Solyndra in a teapot by David Atkins

Solyndra in a teapot
by David Atkins ("thereisnospoon")

David Roberts at Grist has a great overview today of the Solyndra nontroversy, based partly on recent polling and focus groups. The upshot? Support for solar energy remains strong even among conservatives, and the non-scandal "scandal" is basically confined to the Fox News nuts:

I just received an interesting memo from a couple of polling firms that have done recent surveys to test the impact of the Solyndra faux-scandal -- a statewide survey in Ohio and some focus groups in California. The work was done by Public Opinion Strategies (a well-known Republican firm) and Fairbank, Maslin, Maullin, Metz & Associates (a well-known Democratic firm).

The top-line result: Knowledge of the faux-scandal is mostly confined to news junkies, and public support for clean energy broadly, and solar power specifically, remains deep and strong.

In other words, Republicans have not yet succeeded in Climategate-ing Solyndra. Not that they've stopped trying!

Some interesting tidbits from the memo:

People who had heard a "great deal" about Solyndra were "overwhelmingly conservative, male and older." Hm, that's the same demographic that watches Fox News and listens to talk radio!
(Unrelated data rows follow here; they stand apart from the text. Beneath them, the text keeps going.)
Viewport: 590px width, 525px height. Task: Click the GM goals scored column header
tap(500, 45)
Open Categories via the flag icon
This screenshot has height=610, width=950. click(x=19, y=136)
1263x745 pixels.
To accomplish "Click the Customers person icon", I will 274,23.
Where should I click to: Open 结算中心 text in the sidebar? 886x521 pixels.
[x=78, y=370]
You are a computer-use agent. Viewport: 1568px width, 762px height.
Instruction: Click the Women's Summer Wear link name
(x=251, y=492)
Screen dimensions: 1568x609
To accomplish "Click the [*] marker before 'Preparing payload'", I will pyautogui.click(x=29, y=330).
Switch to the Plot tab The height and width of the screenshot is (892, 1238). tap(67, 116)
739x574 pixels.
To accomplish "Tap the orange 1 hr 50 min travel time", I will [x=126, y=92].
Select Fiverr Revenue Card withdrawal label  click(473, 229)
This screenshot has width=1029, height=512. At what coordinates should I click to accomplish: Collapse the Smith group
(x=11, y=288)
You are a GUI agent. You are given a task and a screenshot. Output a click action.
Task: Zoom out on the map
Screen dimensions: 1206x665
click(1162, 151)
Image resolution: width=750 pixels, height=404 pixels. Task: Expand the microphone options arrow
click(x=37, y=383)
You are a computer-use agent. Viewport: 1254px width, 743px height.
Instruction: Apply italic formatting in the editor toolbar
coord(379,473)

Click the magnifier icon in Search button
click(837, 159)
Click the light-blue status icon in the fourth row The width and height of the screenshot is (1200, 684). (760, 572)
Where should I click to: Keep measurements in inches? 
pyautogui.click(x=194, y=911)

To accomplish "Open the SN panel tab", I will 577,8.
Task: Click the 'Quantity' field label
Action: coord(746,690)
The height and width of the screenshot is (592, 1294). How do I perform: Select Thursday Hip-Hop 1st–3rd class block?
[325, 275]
Surely a coincidence.

David then quotes the memo demonstrating that even Republican male swing voters have a highly positive view of solar energy and its future. Worth a read. In sum:

The conservative argument, which tries to use Solyndra to tarnish the whole idea of public investments in clean energy, is failing. Ohio voters were presented with two arguments: One cast Solyndra as emblematic of clean energy investment and the other cast it as an anomaly that shouldn't dim enthusiasm for such investments. They favored the latter 62 to 31 percent.

Opposition to clean energy investment is confined almost entirely to Tea Party voters. Republican women and non-TPers fall more in line with the rest of the public -- they support continued investment by 63 percent, whereas Tea Partiers do by only 36 percent.

Insofar as Solyndra poses a problem for future public investments, it has little to do with clean energy or solar power specifically and everything to do with general skepticism toward public investment.

Just as with LGBT rights, the battle over alternative energy is one our side is winning--far too slowly, of course, but we're winning nonetheless.

It's the economic argument that we're gradually losing, largely because no one who is taken seriously by the press and the big money establishment is making it. In this case, the Republicans are waging a war on alternative energy funding by way of a war on the value of government investment. And while the latter seems to be taking a hit yet again, the former is coming out unscathed despite the all-out assault of the conservative Wurlitzer.

That's good news for solar energy and the environment, and I suppose we should celebrate our victories where we can get them.